Finally in many, if not most, of its markets China has become so dominant that it has significant pricing power, and in many cases actually sets global prices.This means that if Chinese companies were forced to raise their export prices because of RMB appreciation China would not suddenly see a collapse of its exports.Instead, the price of goods in Europe and America in which China had a significant market share (which corresponds to much, if not most, of its exports) would rise.In fact there might even be, paradoxically, a temporary increase in the total dollar value of Chinese exports if the increase in prices exceeded the resulting reduction in export volume.
Today’s Bloomberg article by Ying Lou quotes Ling Wen, president of China Shenhua Energy Co., the world's second-largest coal company, as saying “It's very important to use not only organic growth, but also mergers and acquisitions to make our enterprise larger, better and more profitable. We have huge room to make some acquisitions.”The article goes on to suggest that Shenhua could raise up to $80 billion by having its main owner, state-owned Shenhua Group sell enough of its shares to dilute ownership to 50%.It would use this money to fund purchases of mines, power plants and ports abroad to supply its energy needs.
I think there is clearly a rising consensus in China, driven in part by political concerns, that local companies should be increasing their presence abroad, in particular through acquisitions, as evidenced by the huge amount of interest in BHP’s bid for Rio Tinto. Many in China are concerned that a successful merger between Rio Tinto and BHP will give such pricing power to the new group that the cost of coal and iron may rise.As a big importer of commodities, a lot of Chinese feel they need to spur their own expansion abroad, and there are rumors swirling around that Chinese companies, with the help of the government, may put in their own bid for Rio Tinto.
Assuming we do see an increase in Chinese purchases abroad, funded by selling shares in the domestic markets, what are the implications?There are I think at least four points worth making.
1.First, from a monetary policy point of view this must be an unambiguously good thing for China and for the PBoC.Any increase in capital outflows due to foreign direct investment reduces the monetary growth problems facing the PBoC because these investments directly reduce the number of dollars the PBoC is forced to buy, and so directly reduces the amount of RMB the PBoC must put into circulation.
2.One word of caution, however, is that the magnitude of necessary outflows is huge – probably too big for current levels of management experience to manage successfully.How huge?In 2004 and 2005 reserves grew by $207 billion and $209 billion respectively.By then PBoC liabilities had already begun their surge and even then I was of the opinion that reserve growth was too high.By the beginning of 2008, however, China’s GDP should be around 35% bigger than it was at the end of 2004, so what was big then might not necessarily be big now, although after so many years of excess money growth, there is a lot of reversing to do.Still, let us use this very unscientific guesswork to suggest that it would be reasonable to get back to a number approximating $200-250 billion in annual reserve increases – still too high, but a lot better than now.
This year we will probably see reserve increases of over $500 billion if we include the reserves that were transferred to CIC.Next year even if there is a slowdown in the global economy I expect net current inflows and gross capital inflows to exceed that number (especially as hot money inflows pick up).Last year China had $21 billion of outward FDI, and as of September this year they had $15 billion – or roughly $20 billion outward FDI a year.Even if we multiplied outward FDI by a factor of five (which would almost certainly strain the ability of management and regulators), that only brings us to around $100 billion of capital outflow for foreign acquisitions, assuming 100% of the purchases were financed domestically, with no foreign borrowings and no share swaps (as was the case, for example, with the CITIC-Bear Stearns deal).
As an aside I should point out that if the Chinese were interested in countering the Rio Tinto acquisition, they would need to beat $134 billion, so it is possible that a few big deals could cause a lot more capital outflow than I am assuming, but until they have a few more deals under their belt I would guess that the Chinese would want to be cautious before making such large acquisitions.
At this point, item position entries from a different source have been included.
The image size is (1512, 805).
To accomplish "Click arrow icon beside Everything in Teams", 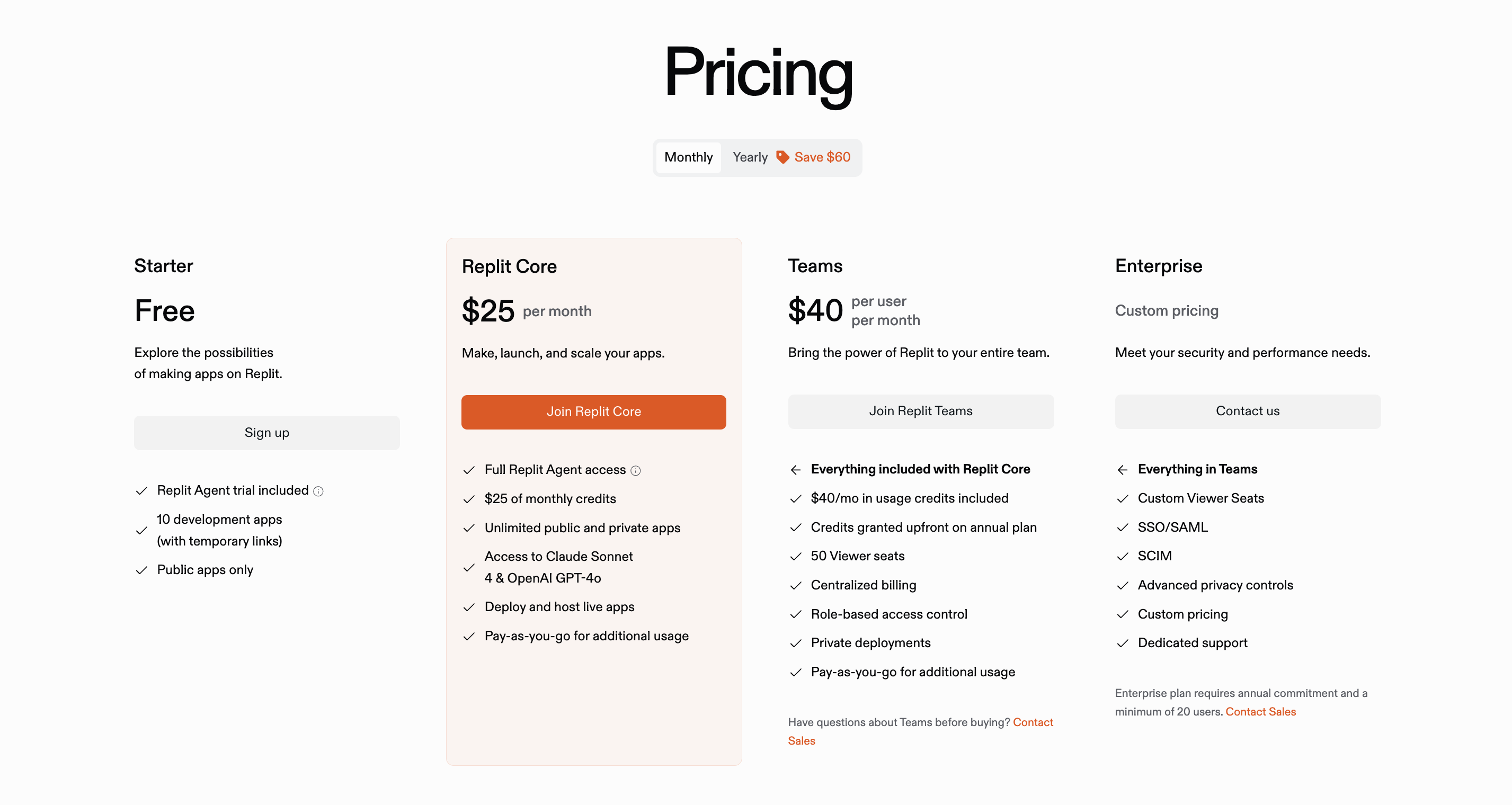I will point(1122,470).
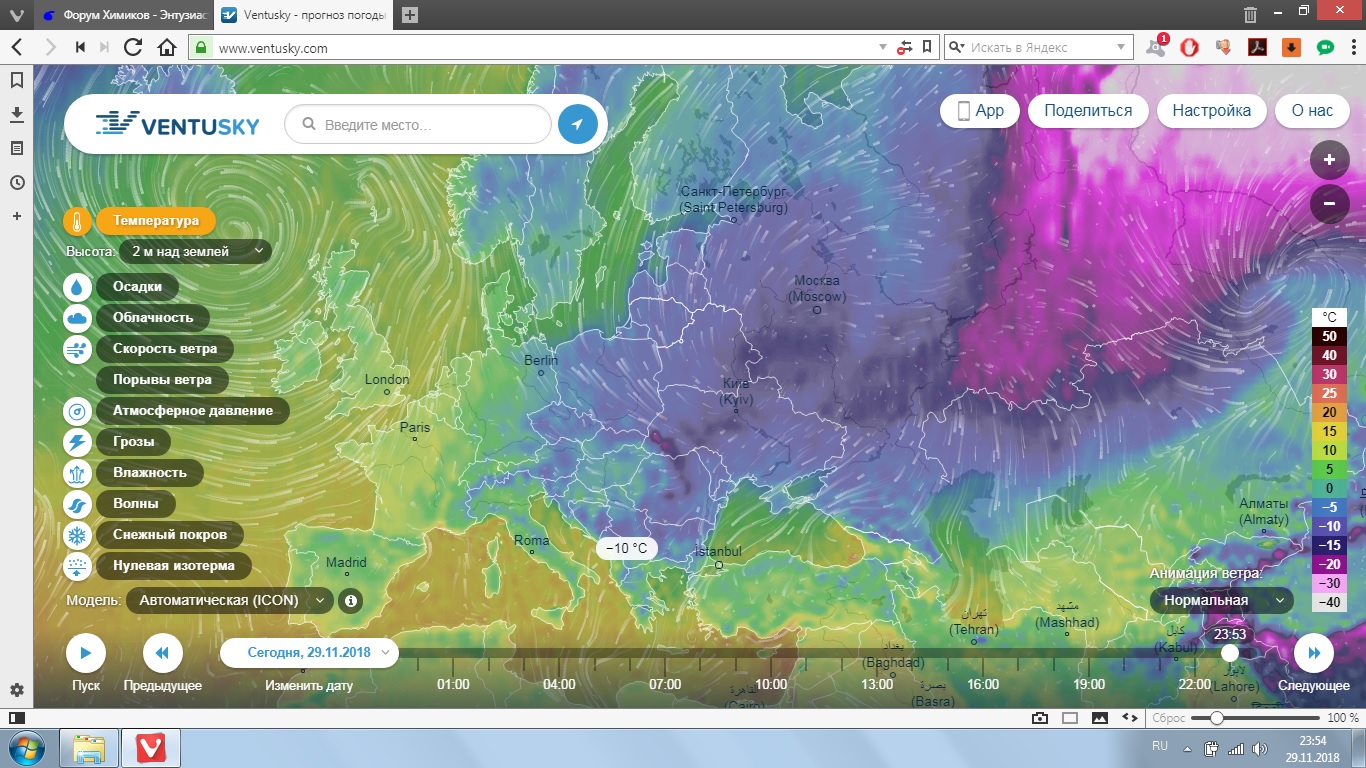1366x768 pixels.
Task: Turn on the Нулевая изотерма layer
Action: click(x=173, y=566)
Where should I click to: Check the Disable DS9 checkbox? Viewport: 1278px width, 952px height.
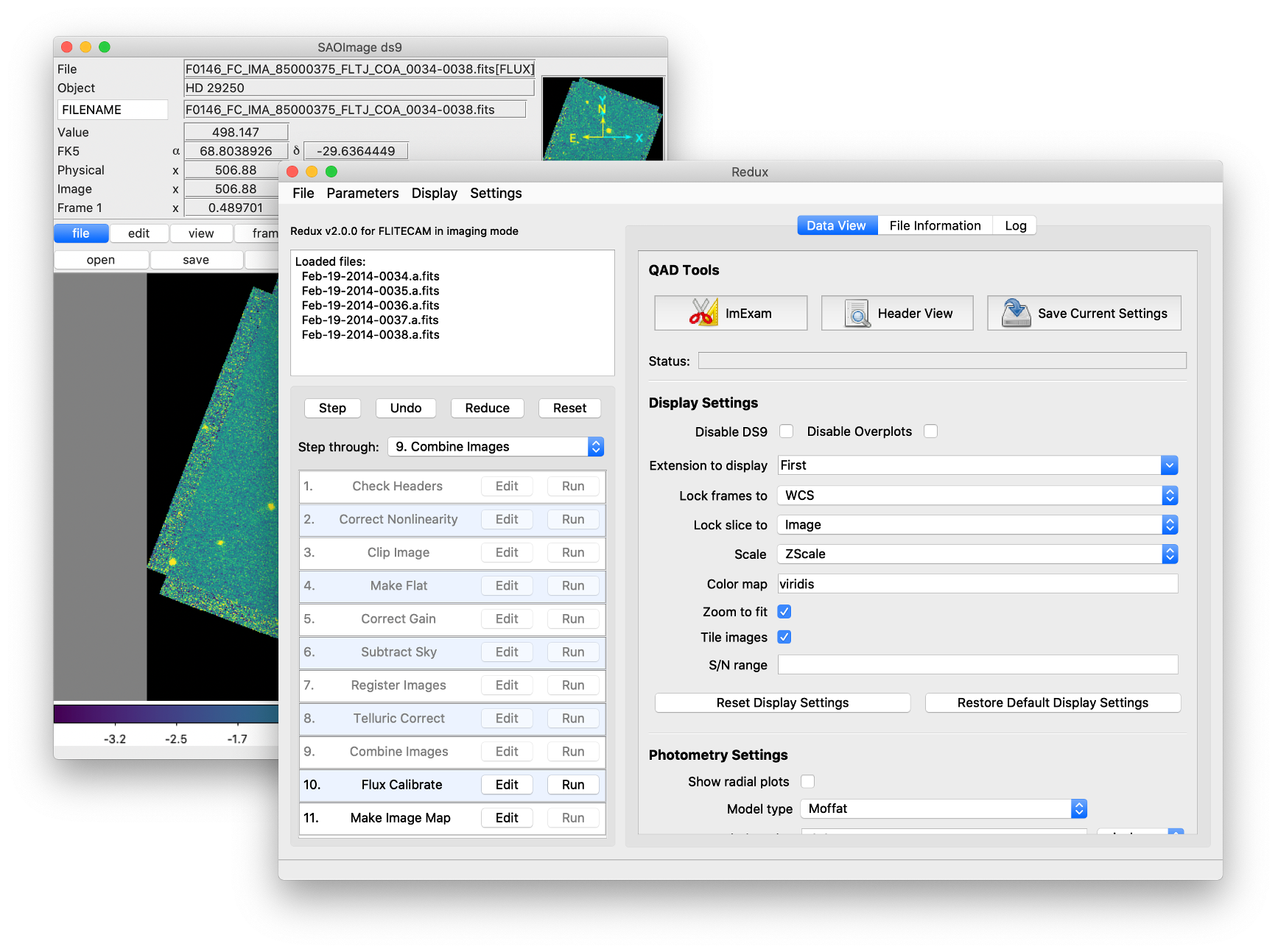[786, 431]
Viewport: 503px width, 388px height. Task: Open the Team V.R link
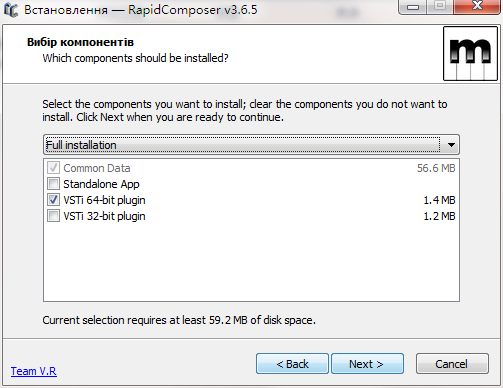point(34,371)
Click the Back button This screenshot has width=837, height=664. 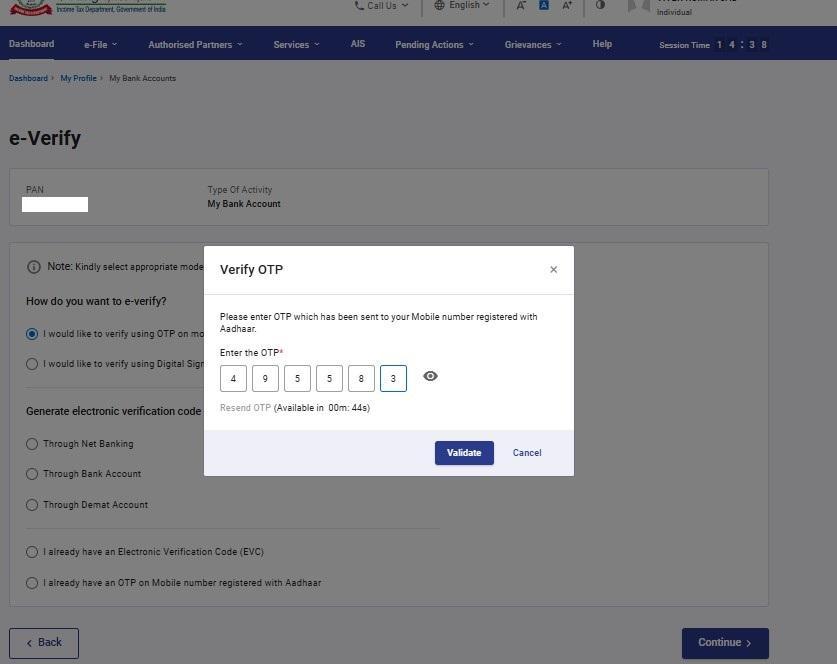pos(44,643)
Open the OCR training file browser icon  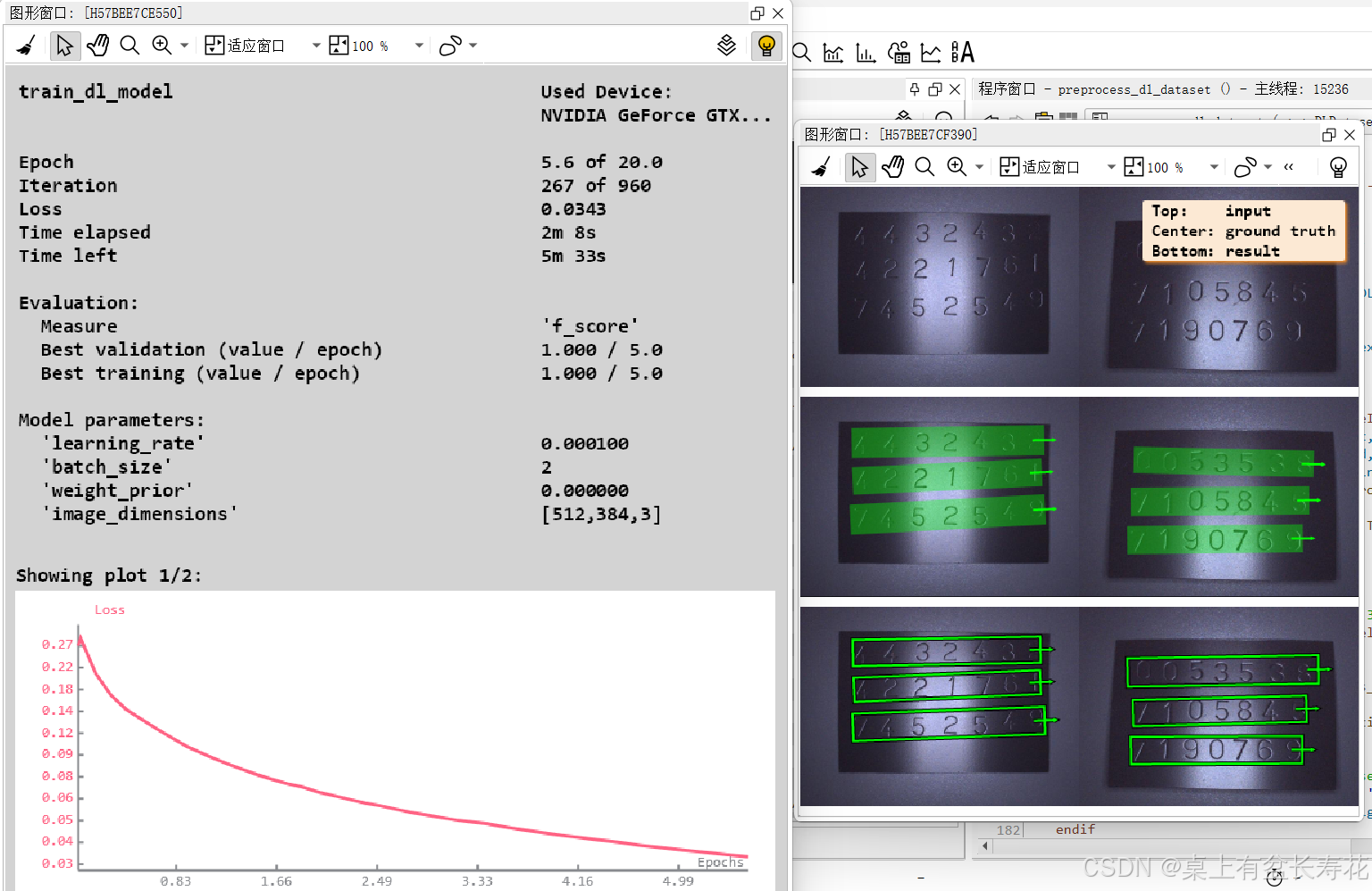point(899,52)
So, sticking with the $100 billion as the high end of estimates, if we assume that there will be another transfer of $100 billion to CIC, reserve growth will still be excessively high, at over $300 billion (and the way the CIC funds those transfers does not fully eliminate the monetary impact, as I discuss in an earlier entry).
3.These investments are a little more complex when seen from the PBoC’s point of view or the government’s point of view.China is using a very undervalued currency, the RMB, to buy foreign assets, and it accumulates the dollars which it will use to pay for these assets by selling goods.In effect this means that China is giving foreigners goods at low prices in order to acquire expensive foreign equity.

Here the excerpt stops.